MGE is subject to local, state, and federal regulations concerning air quality, water quality, and solid waste disposal. Those regulations affect the manner in which MGE conducts its operations, the costs of those operations, as well as some capital and operating expenditures. It can also affect the siting, timing, and cost of new projects or other significant actions affecting the environment. MGE believes it has met the requirements of current environmental regulations. MGE is not able to predict the direction of future regulations or if compliance with any such regulations will involve additional expenditures for pollution control equipment, plant modifications, or curtailment of operations. Such actions could reduce capacity or efficiency at existing plants or delay the construction and operation of future generating facilities.
The EPA and DNR regulate pollution and environmental control matters at MGE's electric generating plants. The DNR has primary jurisdiction over air and water quality as well as solid and hazardous waste standards.
The ongoing issue of global warming could result in significant costs to reduce CO2 emissions. MGE does not yet know the amounts of these expenditures or the period of time over which they may be required.
The National Environmental Policy Act and the Wisconsin Environmental Policy Act require MGE to conduct a complete environmental review and issue a detailed environmental impact statement before obtaining necessary authorizations or permits from regulatory agencies for certain projects. This may apply to new projects such as generating plants, electric transmission lines, or other major actions that could significantly affect the environment.
Air quality
Eight-hour ozone standard. In 1997, the EPA promulgated a new eight-hour ozone ambient air-quality standard. In April 2004, EPA designated Dane County as in attainment with that eight-hour ozone standard based upon data currently showing Dane County air quality to be in attainment with the eight-hour ozone standard. This designation could be revised based upon future air-quality data.
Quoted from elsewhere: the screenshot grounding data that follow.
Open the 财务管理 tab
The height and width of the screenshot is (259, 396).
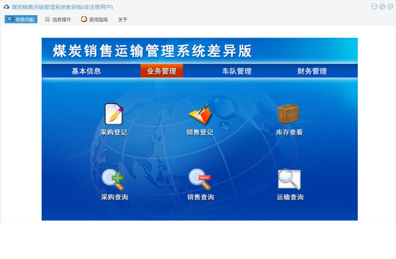312,71
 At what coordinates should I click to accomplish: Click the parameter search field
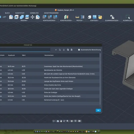[x=25, y=50]
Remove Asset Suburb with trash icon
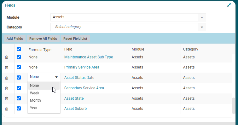Viewport: 238px width, 125px height. [7, 109]
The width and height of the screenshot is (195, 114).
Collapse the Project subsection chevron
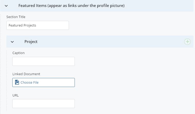(12, 42)
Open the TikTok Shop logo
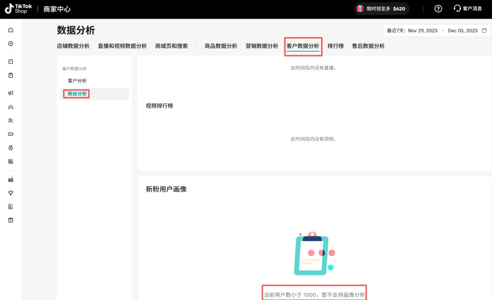492x300 pixels. [19, 9]
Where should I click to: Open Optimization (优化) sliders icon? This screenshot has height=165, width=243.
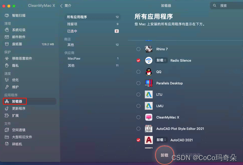click(7, 80)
Dane County ozone levels have been increasing over time. MGE is working with the DNR and other Dane County sources to make voluntary reductions of ozone precursor emissions and prevent the county from being classified as a nonattainment area. If Dane County were classified as a nonattainment area, MGE facilities in Dane County may need to meet new limits for ozone precursor emissions.
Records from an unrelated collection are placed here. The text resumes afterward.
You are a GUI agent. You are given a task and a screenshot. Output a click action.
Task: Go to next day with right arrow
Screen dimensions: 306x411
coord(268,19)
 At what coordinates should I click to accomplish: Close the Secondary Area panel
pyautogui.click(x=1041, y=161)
Proposed and final MACT standards. Section 112 of the 1990 Clean Air Act Amendments requires the EPA to develop standards to control major sources of hazardous air pollutants to levels generally consistent with the lowest-emitting facilities in similar source categories. MGE operates several sources that may be subject to MACT standards including electric steam generating units; combustion turbines; reciprocating internal combustion engines; and industrial, commercial, and institutional boilers. All sources, except Blount and Columbia coal-fired units, are expected to be exempt from implementing additional emission-control strategies. WCCF is subject to the MACT standard for combustion turbines, but no additional controls are anticipated other than those being constructed. The EPA is expected to finalize standards for electric-steam generating units in 2004. It is expected that MGE will be required to comply with new mercury limits by the current proposal date of December 2007. Complying with the MACT standards would likely increase capital expenditures and operating and maintenance expenses. Because the rules are still in the process of being developed, it is not possible to determine exactly what impact this compliance would have for MGE's generation facilities.
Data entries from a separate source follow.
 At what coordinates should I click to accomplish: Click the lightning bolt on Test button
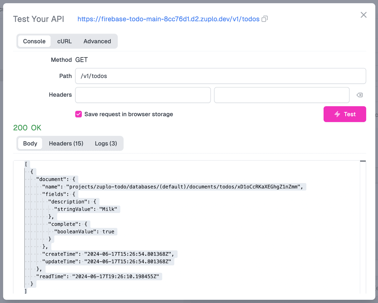tap(338, 114)

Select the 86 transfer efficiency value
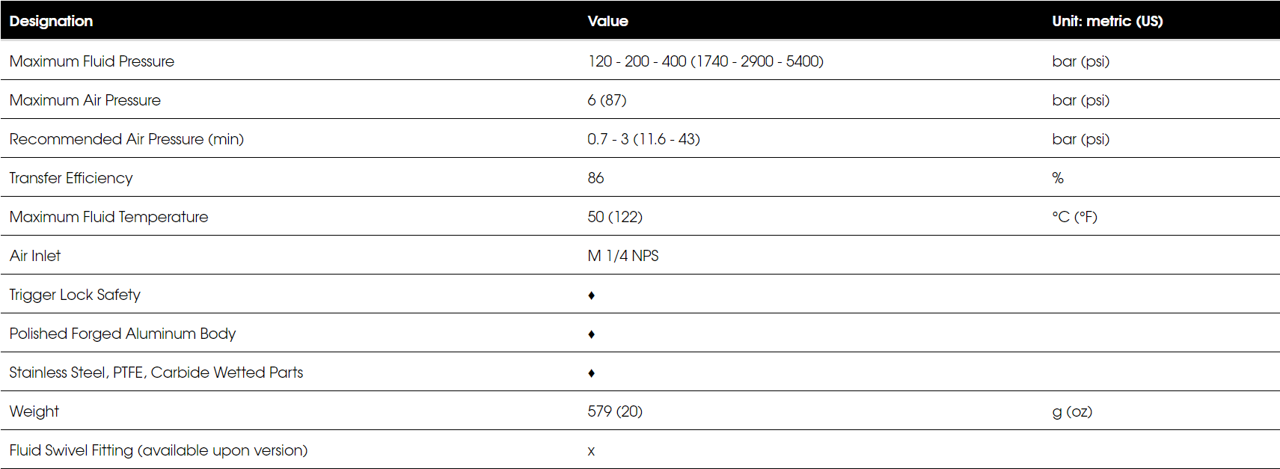pos(595,178)
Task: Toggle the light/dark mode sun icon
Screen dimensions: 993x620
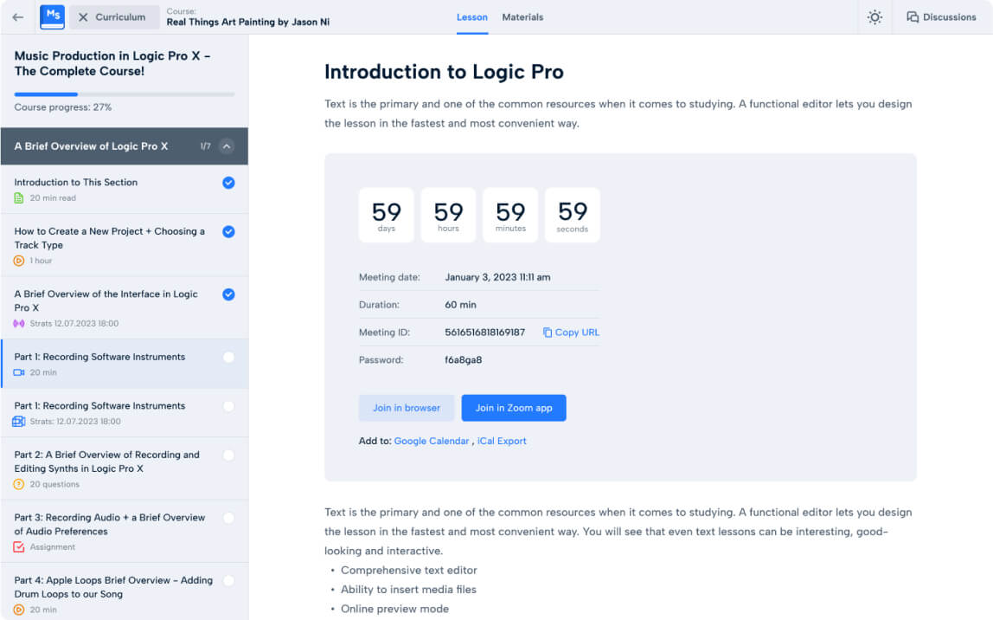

NOx SIP Call. On October 27, 1998, the EPA issued the "NOx SIP Call" rule that imposed a NOx emission budget for emission sources in Wisconsin. The NOx SIP Call was premised upon two theories: the downwind contribution of Wisconsin air emissions to existing one-hour ozone nonattainment areas and the downwind contribution of Wisconsin air emissions to potential future eight-hour nonattainment areas.
On March 2, 2000, the Court of Appeals for the District of Columbia held that the EPA "acted unlawfully by including Wisconsin in the [NOx] SIP Call" for purposes of the State's alleged impacts to downwind one-hour ozone nonattainment areas. However, that portion of the rule concerning Wisconsin's alleged impacts on downwind, eight-hour ozone nonattainment areas has been stayed. If that stay is lifted and that portion of the NOx SIP Call concerning eight-hour ozone nonattainment areas is upheld, the resulting NOx emission budget for Wisconsin could potentially affect the level of permissible NOx emissions from Blount, Columbia, and WCCF. The new NOx limits could increase capital expenditures and operating and maintenance expenses at those facilities.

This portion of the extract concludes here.